§ Given entries:

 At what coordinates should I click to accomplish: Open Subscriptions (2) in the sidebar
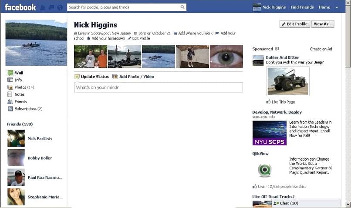[28, 109]
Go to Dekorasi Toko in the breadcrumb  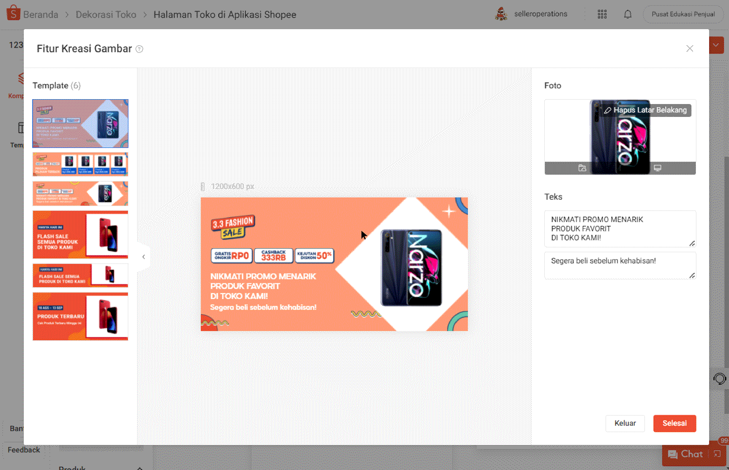(x=106, y=15)
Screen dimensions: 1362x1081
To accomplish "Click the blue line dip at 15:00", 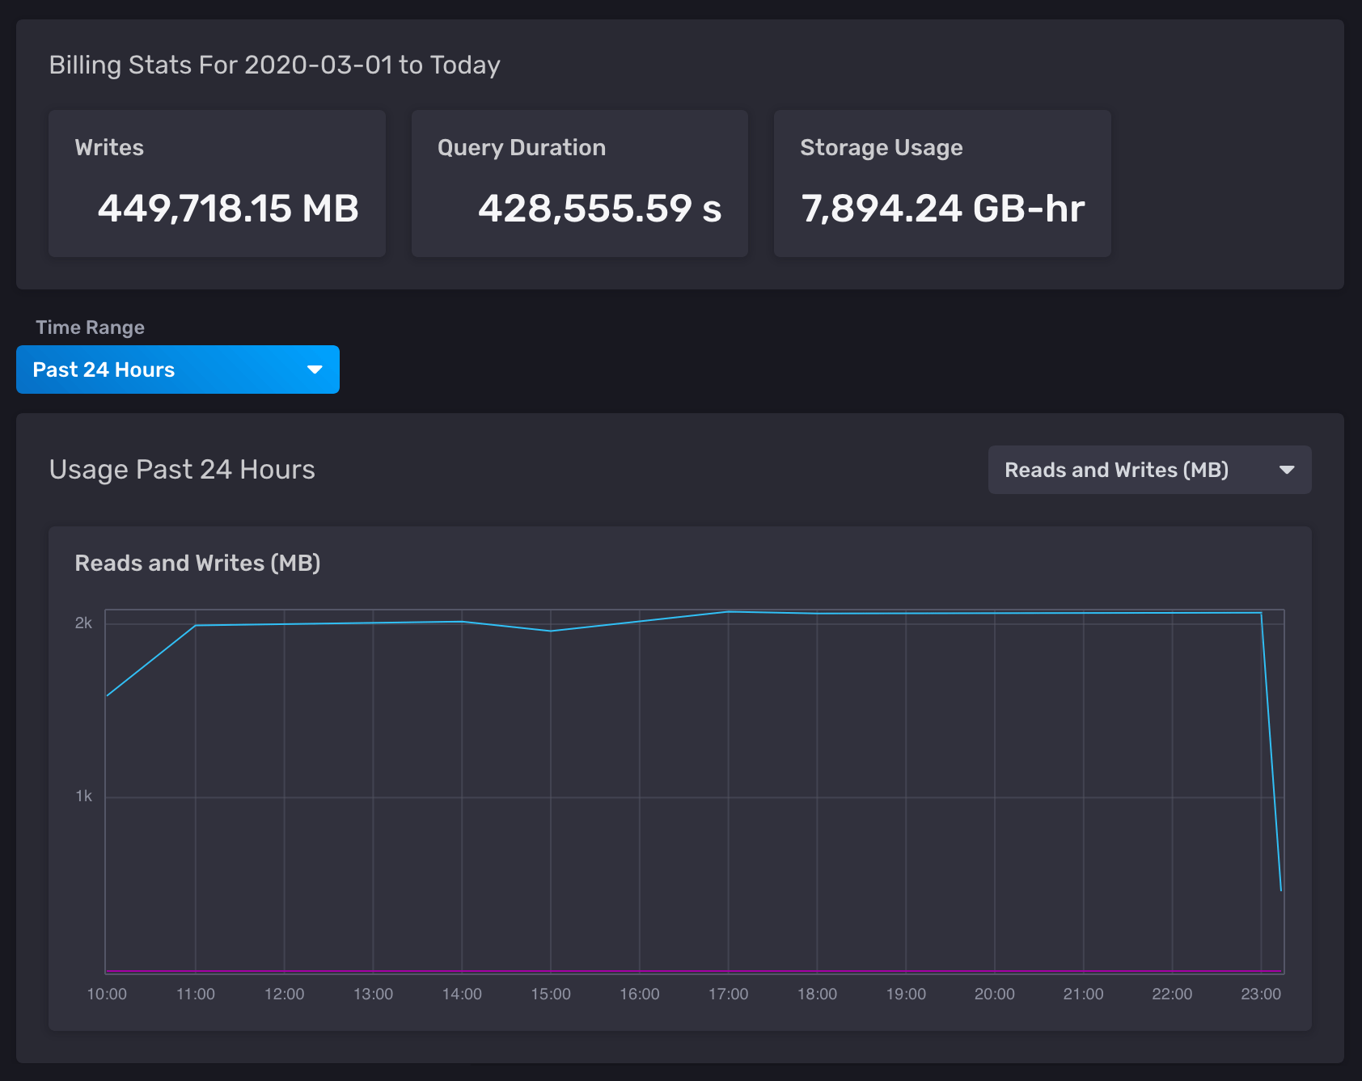I will 551,631.
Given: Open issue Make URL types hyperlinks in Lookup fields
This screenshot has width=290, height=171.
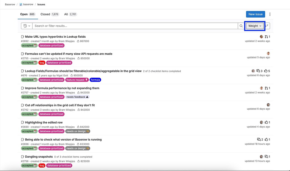Looking at the screenshot, I should [x=55, y=37].
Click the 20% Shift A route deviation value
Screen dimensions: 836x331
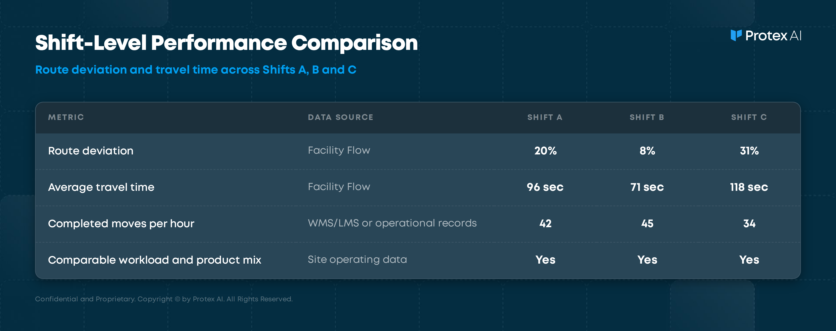coord(545,151)
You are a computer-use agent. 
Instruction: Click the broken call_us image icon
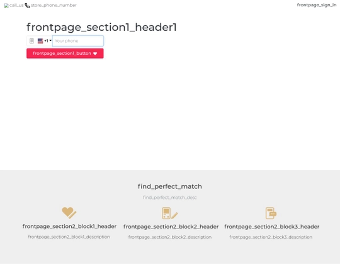coord(6,6)
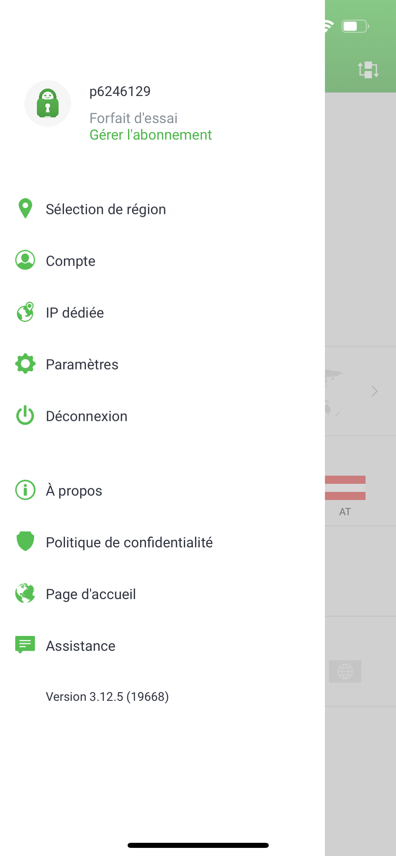Tap the Compte user profile icon
The image size is (396, 856).
(25, 260)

§ Task goal: Restate, word for word and without pictures, the lines from the line containing "Given: Open issue" to the last line of the records above.

§ Task response:
Given: Open issue Make URL types hyperlinks in Lookup fields
This screenshot has width=290, height=171.
Looking at the screenshot, I should [x=55, y=37].
Click the 20% Shift A route deviation value
Screen dimensions: 836x331
coord(545,151)
You are a computer-use agent. 
Instruction: Click the broken call_us image icon
coord(6,6)
Tap the Compte user profile icon
The image size is (396, 856).
(25, 260)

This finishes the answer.